Josephine Haas: Die Evangelischen Kirchen stehen gerade vor großen strukturellen Veränderungen. Einzelne Kirchengemeinden werden in Zukunft in „Nachbarschaftsräumen“ bei vielem kooperieren. Wir stehen also vor großen Veränderungen, denen Kirchenmitglieder mit gemischten Gefühlen begegnen. Ich denke, der Prozess kann aber auch spannend und kreativ sein. Wir können gemeinsam überlegen, wie Kirche sein kann. Wie wir Gemeinschaft leben wollen. Wir können Neues ausprobieren. Die Gestaltung dieser Nachbarschaftsräume wird – zusammen mit meinen Kolleg/innen – ein großer und wichtiger Teil meiner Arbeit sein. 

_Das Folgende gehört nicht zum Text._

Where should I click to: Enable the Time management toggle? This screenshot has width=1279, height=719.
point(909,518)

Vor Ort in der Stadtkirche möchte ich gerne die starke Gottesdiensttradition zusammen mit meinen Kolleg/innen Pfarrer Helmut Bernhard und Propsteikantorin Wiebke Friedrich weiterführen. Und dabei immer wieder neue Gottesdienstformen ausprobieren. Ich kann mir z.B. ein Segensfest für Frisch- und Langverliebte zum Valentinstag vorstellen. Oder Gottesdienste, in denen es statt einer Predigt Stationen gibt, an denen Menschen zusammen kreativ werden, spielen oder ins Gespräch kommen können. Ich habe viele Ideen.

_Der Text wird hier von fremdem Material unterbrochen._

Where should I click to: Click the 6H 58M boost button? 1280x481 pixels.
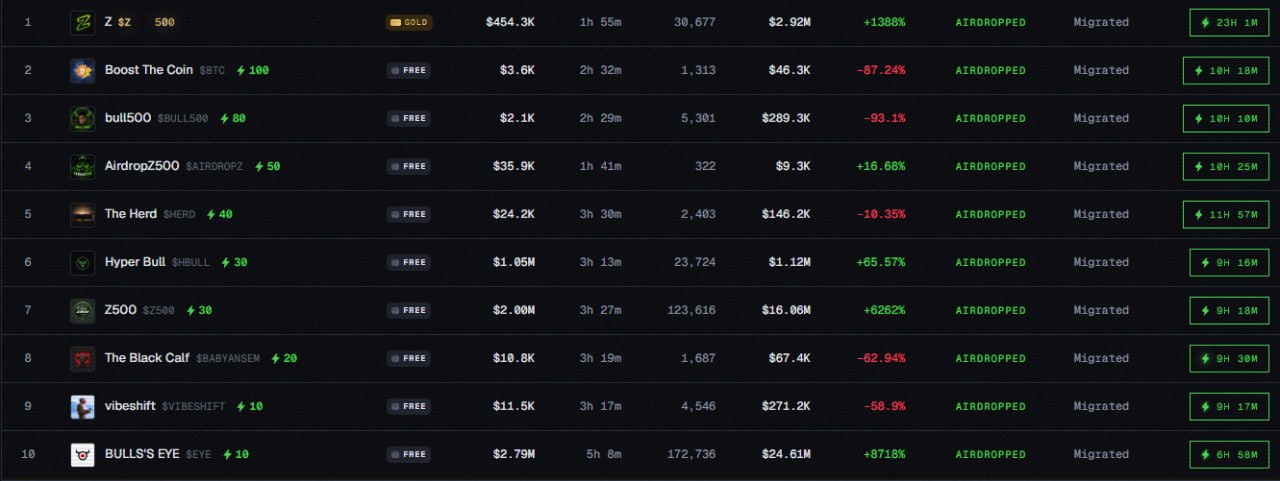point(1229,454)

Wir leben in Zeiten massenhafter Kirchenaustritte und einer wachsenden Distanz zwischen den Menschen und der Institution Kirche. Wie sind Sie persönlich zur Religion und schließlich zur Theologie gekommen?

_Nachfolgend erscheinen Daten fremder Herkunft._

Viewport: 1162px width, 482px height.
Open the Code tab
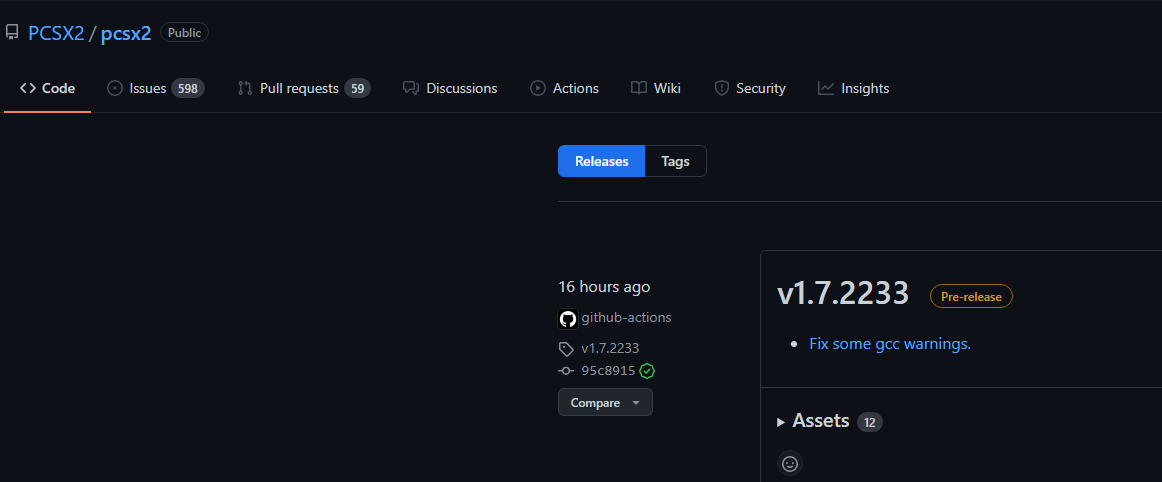[x=48, y=88]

Josephine Haas: Ich war Schülerin an einer katholischen Ursulinen-Schule, d.h. ich bin im Kontext des Schulalltags mit religiösen Angeboten „aufgewachsen“. Ich erinnere mich an ganz lebendige Jugendarbeit in der Schule, bei der wir Jugendlichen uns ausprobieren und Verantwortung übernehmen konnten. Und ich hatte dort sehr guten evangelischen Religionsunterricht, der mein Interesse an Theologie als wissenschaftlichem Studium geweckt hat. Meine Konfirmandinnen-Zeit hat mich auch geprägt. Das sind ein paar Stationen – aber ich glaube, am meisten begeistert mich an Religion oder am Glauben, dass ich nie sagen könnte, irgendwo angekommen zu sein. Glauben ist für mich ein lebenslanger Weg, und ich beobachte an mir, dass je nach Lebensabschnitt sich immer wieder etwas verändert. Zum Beispiel, wie ich mir Gott vorstelle. Oder wie intensiv ich das Bedürfnis habe, zu beten.   

Was können Glaube und Religion den Menschen Ihrer Meinung nach heutzutage noch geben?

Josephine Haas: Ich glaube, ganz allgemeingültig, lässt sich diese Frage überhaupt nicht beantworten. Aber persönlich würde ich sagen, Glauben und Religion kann für Menschen heute mindestens zwei Dinge sein: Als Christin glaube ich an einen Gott, der oder die das Volk Israel aus der Sklaverei geführt hat und auf der Seite von Marginalisierten steht und Jesus vom Tod auferweckt hat – also eine Gottheit, die befreit und Leben schenkt.

Glaube ist für mich, aus dem Versprechen Gottes heraus zu leben, dass jeder und jede von uns ohne Unterschied und bedingungslos geliebt und wertvoll ist. Das klingt erstmal nicht so spektakulär – ist in der gesellschaftlichen Realität aber gar nicht so selbstverständlich. Wir leben in einer absurden und anstrengenden Welt: Wir definieren uns viel zu häufig darüber, was wir leisten, über Gesundheit, über Einkommen usw. Dazu kommen offensichtlich und versteckt Sexismus, Rassismus, Queerfeindlichkeit und vieles mehr. Glauben ist für mich, mir allein im Austausch mit Gott oder in einer Gemeinschaft immer wieder bewusst zu werden, bedingungslos geliebt zu sein. Und zum Zweiten ist mein Glaube für mich aktives Hoffen in Gemeinschaft. Also zusammen mit Lachenden zu lachen, mit Weinenden zu weinen, das Leben mit allen Höhen und Tiefen zu feiern und aufzustehen gegen Ungerechtigkeit und Machtmissbrauch – im Kleinen oder auch auf einer großen Demo! Glaube ist für mich Bestärkung, Lebenskraft und mich in Gemeinschaft für ein gerechteres Miteinander einzusetzen.